Directed by: David Frankel
Starring: Jennifer Aniston, Owen Wilson, Eric Dane, Kathleen Turner, Alan Arkin
Seen: March 29th 2009

*** Out of ****

Marketed as a comedy, this film surely has its laughs and amusements, but it is in actual fact a bit more of a drama with a high laugh quotient. It tells the story of the Grogan family across the span of 14 years. A while after their marriage during a freak spring blizzard, Jenny (Aniston) starts showing signs of lurking motherhood, and John (Wilson) follows advice from his co-worker Sebastian Tunney (Dane), and gets her a dog. A yellow Labrador to be specific, and he calls him Marley, as the dog seems to enjoy the singer’s music on the way home.

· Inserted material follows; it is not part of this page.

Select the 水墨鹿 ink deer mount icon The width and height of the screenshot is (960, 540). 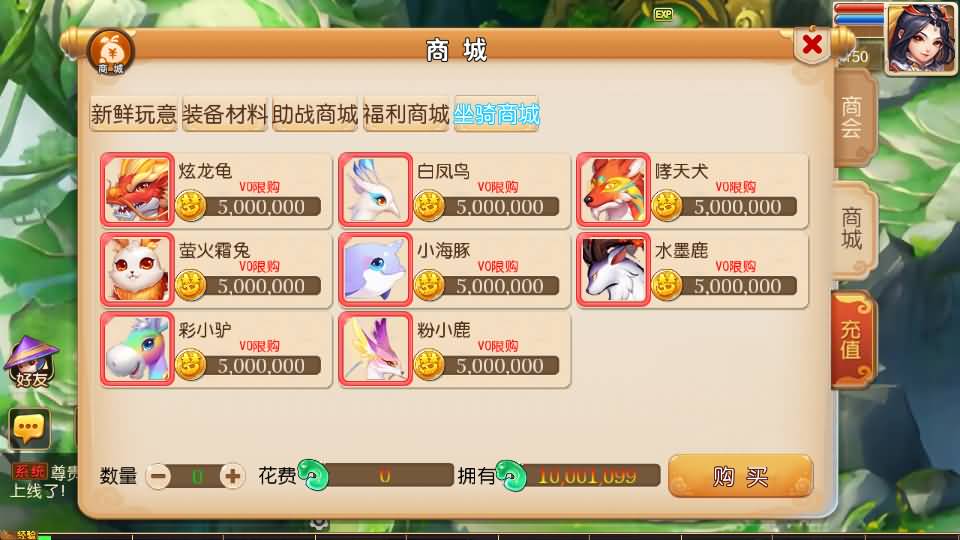click(x=613, y=269)
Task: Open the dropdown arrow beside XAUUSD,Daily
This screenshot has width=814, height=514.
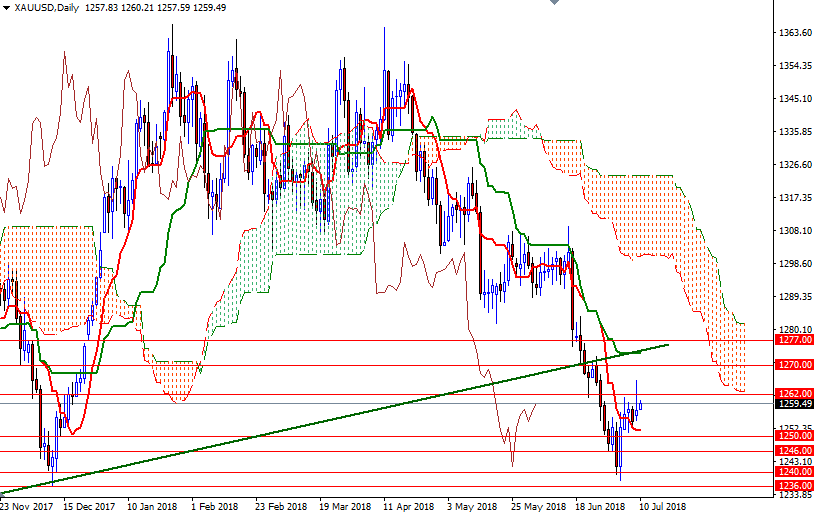Action: (7, 8)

The film follows mainly the family, with some ventures into John’s life as a writer for first the South Florida Sun Sentinel, and a few years later The Philadelphia Inquirer. John wants, with all his heart, to be a reporter like his friend Sebastian, but is never given the opportunity. He inherits the Sun Sentinel’s column, which he initially writes two to three times a week, but eventually on a daily basis. One very memorable scene takes an Owen Wilson narrated detour through the things he writes about in a fast-edited montage of travelling/normal life sequences, and we see that most of the columns he writes are about Marley, because Marley is no ordinary dog. Marley is incorrigible, and even after time with a very militaristic dog-trainer, Mrs. Kornblut (Turner), we know this dog is not going to change his traits as he is banned from the dog obedience school.

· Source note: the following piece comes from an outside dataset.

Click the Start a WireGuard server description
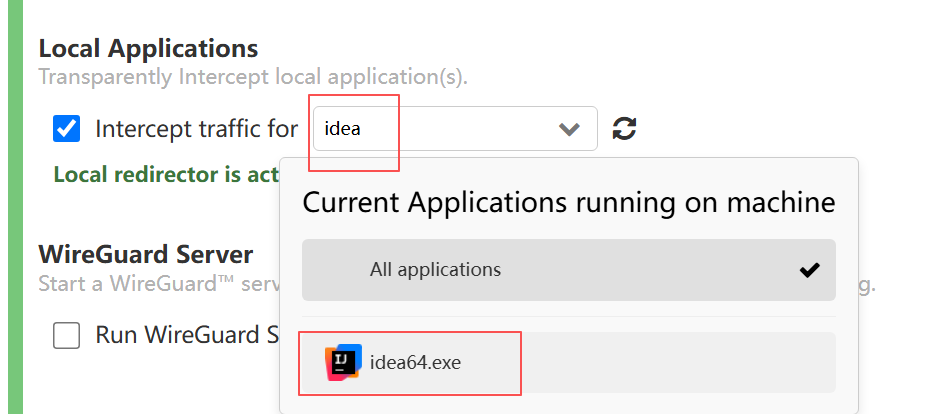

The film gets under your skin with its simple portrayal of relationships, in the family or at work, not putting anything beyond the believable realm. Marley, even though he is such a menace, becomes the heart of the film, and you can’t help but smile at all the antics he gets up to. Owen Wilson does a great job as the somewhat conflicted father who loves Jenny and Marley and the kids with all his heart. Jennifer Aniston gets better and better as the years go by and there is not a scene in which she isn’t completely believable and downright honest as Jenny, who struggles with leaving her job to tend to the children at home and at one stage even gets fed-up with Marley to such a degree that she wants him gone.

I myself am not a dog-lover in even the slightest degree, but this movie just got to me, made me start considering having a dog one day. Marley might be the world’s worst dog, but he is the Grogan family’s dog, and nothing will change that. The film shows you that you don’t just get rid of a problem like an unruly dog, you deal with it, and get out all the better for it. Marley & Me is an absolute treat.